Podczas jednego z zebrań, usłyszałam krzyk jednej z mam: "Dlaczego rząd nie zabroni szkodliwych dodatków w jedzeniu, skoro tak dba o nasze zdrowie?" Jak na takie oskarżenia miała się odnieść nauczycielka biologii? To była żenująca sytuacja, w której pytania o przedmiot edukacji zdrowotnej były mieszane z ogólnymi zastrzeżeniami do polityki i społeczeństwa.
Rodzice vs. rzeczywistość
Inny rodzic wykorzystał zebranie do monologu o "dzisiejszej młodzieży" i jego osobistych przemyśleniach na temat ideologii w szkołach. Jego przeciągające się wywody nie spotkały się z akceptacją - pomruki niezadowolenia z sali nie miały jednak wpływu na jego potrzebę wygłoszenia tyrady.
Co więcej, kadra nauczycielska wcale nie próbowała przekonać rodziców do przedmiotu, przedstawiając jedynie podstawowe informacje. Przekonywanie rodziców do wartości edukacji zdrowotnej stało się zbędne w obliczu ich emocji.
Ratunku dla zdrowej edukacji?
Niestety, coraz częściej potrafimy tylko krzyczeć o swoich racjach, zamiast skupić się na dostarczeniu dzieciom rzetelnej wiedzy. Kto z rodziców ma czas, aby zasiąść i zastanowić się, co tak naprawdę wnosi ten przedmiot?

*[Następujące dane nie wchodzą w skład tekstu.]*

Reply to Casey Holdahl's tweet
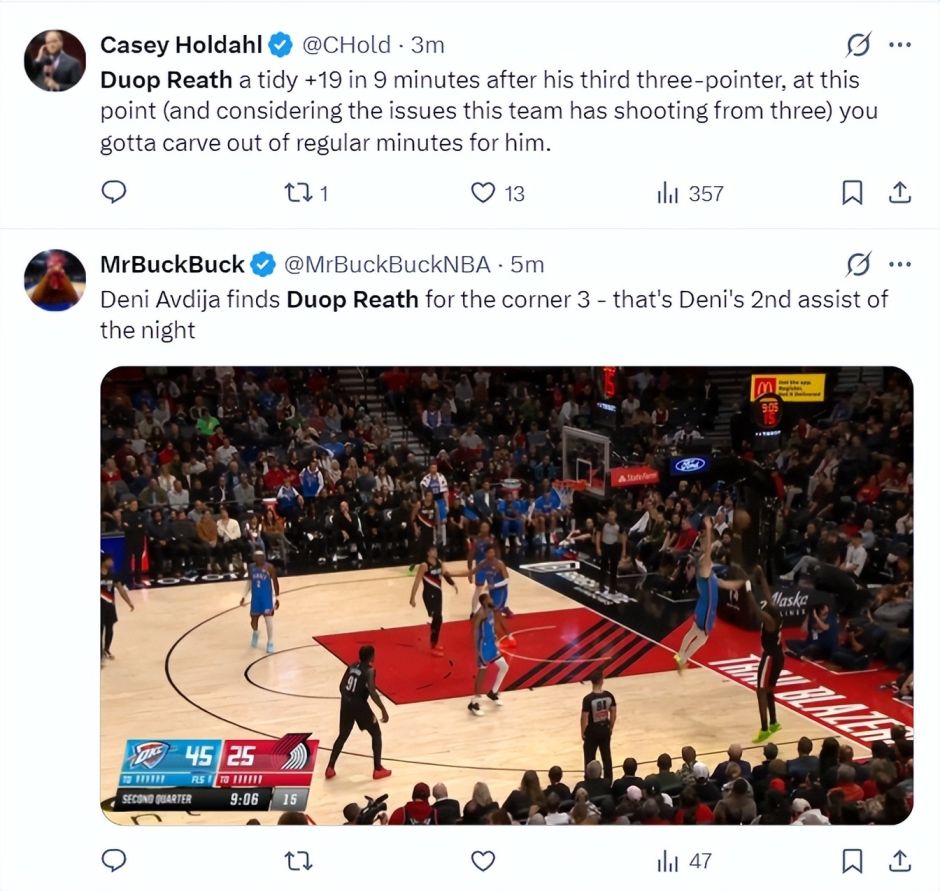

Z zebrania wyszłam z przekonaniem, że ta cała dyskusja nie przyniesie niczego konstruktywnego. To tylko kolejny powód do chaosu w szkołach, gdzie zmiany mają być realizowane dla znikomej liczby uczniów, którzy naprawdę chcą się uczyć.
Gdzie się podziała edukacja?
Przerażające jest to, że w małych miejscowościach, jak moja, każda zmiana staje się problemem. Nawet kilku chętnych uczniów do uczestnictwa w edukacji zdrowotnej może być źródłem niepotrzebnych komplikacji.

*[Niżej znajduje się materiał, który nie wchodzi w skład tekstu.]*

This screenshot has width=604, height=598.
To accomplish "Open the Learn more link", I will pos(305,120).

Zamiast realnej edukacji, mamy do czynienia z kolejnym zamieszaniem, które tylko dzieli społeczność i nie sprzyja rozwijaniu umiejętności naszych dzieci. Czy naprawdę musimy żyć w nieustannym konflikcie, zamiast wspierać nasze pociechy w dążeniu do zdrowej wiedzy?
Pora na zmianę podejścia – dla dobra naszych dzieci!